Further control is maintained by top leadership through controlling the information necessary to make an accurate evaluation and informed decision. Members and the general public may have behaved very differently if they knew how the organization was being puppeted from behind the scenes or that the end goal of the organization was not “community defense” but recruiting more followers into clandestine cells where they would be bound to orders under threat of death. An example of how information is obscured and manipulated to persuade, is Facundo/Luis Rivas’ contribution to the summation discussion. He presents his positions as if he’s just another member sharing in the democratic discussion. What most of the others don’t know, is he’s actually part of top leadership of a cult pulling the strings behind UNDM. His “contribution” to the summation is a deceitful injection of not even his own positions, but parroting Jared’s positions. (In the cult’s ideology, “democratic centralism” demands that clandestine party members like Luis push the party line, i.e.
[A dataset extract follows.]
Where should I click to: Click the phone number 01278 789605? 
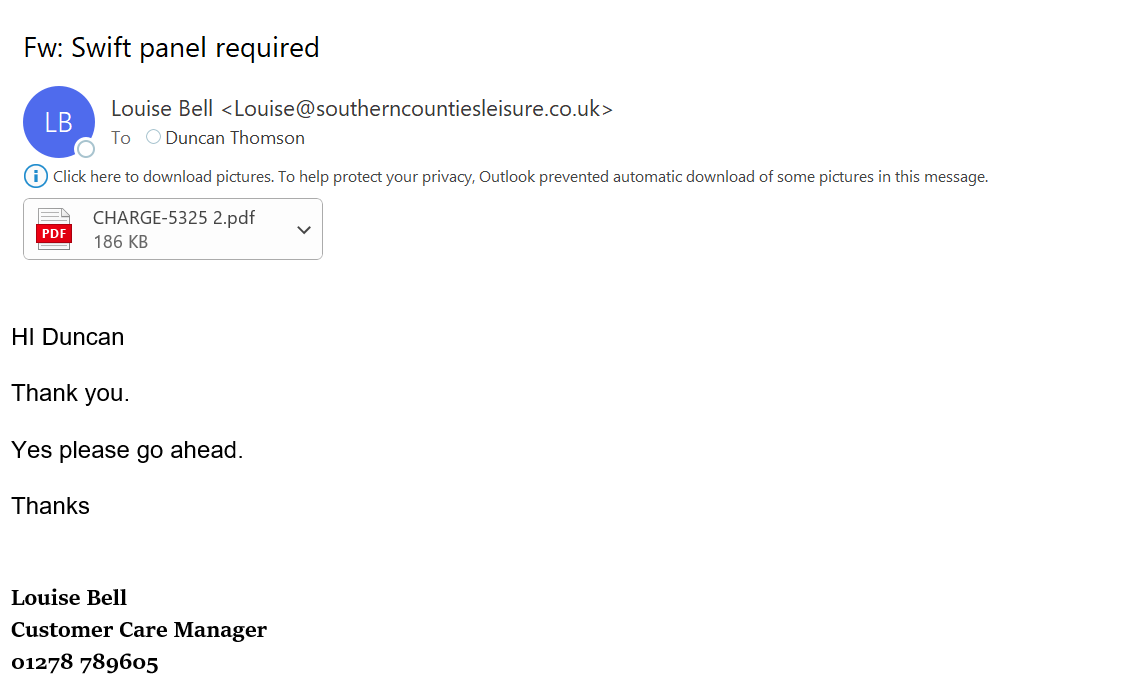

Jared’s line, in whatever work they are doing, over their own opinions.

His summation aimed to impress and take charge by starting with a history of UNDM and giving analysis of political errors.

This was a common tactic of the cult leaders to assert authority and control the narrative: if you study history and have more book knowledge about Marxism than other members, you can present an impressive analysis of “what happened” that others will look foolish trying to argue with. Nevermind that you twisted the facts to suit your personal conclusions, and that you depend on and cultivate the ignorance of lower members. Back then, we would read something like Luis’ account here and feel put in our place, embarrassed by the shallowness and amateurishness of our own accounts, and we’d feel compelled to agree with what the leader said. Standing outside the cult now, we can see these leaders were actually shamelessly lying through their teeth and manipulating members, hoarding and using knowledge to exploit like capital, while our own analyses we were made to feel so bad about were in fact pretty damn accurate criticisms of the cult. Part of the work of this website is to give former members all the information they were intentionally deprived of so that they wouldn’t feel confident pointing out what was wrong.

For example, in Luis’ revisionist “history” of UNDM, he describes how the anarchist organization Ovarian Psycos (OVAS) attacked UNDM in LA as if this persecution appeared out of nowhere. In fact, “UNDM” in LA as it stated on its own website used to go by the name “Defend Boyle Heights,” which was the organization that got into fights with the OVAS, at one point pepper spraying people at their community event. What’s more, Luis had previously dated the leader of the OVAS, adding another disturbing factor in his wielding the cult’s front organization to physically attack her organization. It should be noted, many people have told me the OVAS also have some abusive and destructive practices in their group, so this is not to say the attacks were one sided. I can’t confirm which group started physically attacking the other first, but my goal here is to focus on the CR-CPUSA regardless of how other groups behaved.

Among continual calls to “submit to leadership,” Luis also lies about how UNDM developed its politics and why people left. He describes political lines as “winning out” rather than being forced, and doesn’t explain the actual mechanism for changing politics which was being called to Austin to receive Jared’s new position. He mischaracterizes dissenting people who left the organization when they recognized the farce as “individualist” or breezes over their reasons for leaving.

Luis’ summation is arrogant and out of touch, calling for tighter control of top leadership and better obedience from members among a sea of rank and file criticisms all calling out the opposite: the awful, commandist leadership and cult practices. But at the time, in the context of the cult, devoted members read polemics like this from Luis, Chris, Jared, and other high ranking leaders and fell into line, both chastened at our inferiority and hopeful that these leaders would bring us to revolution in the end since they seemed to know what they were talking about.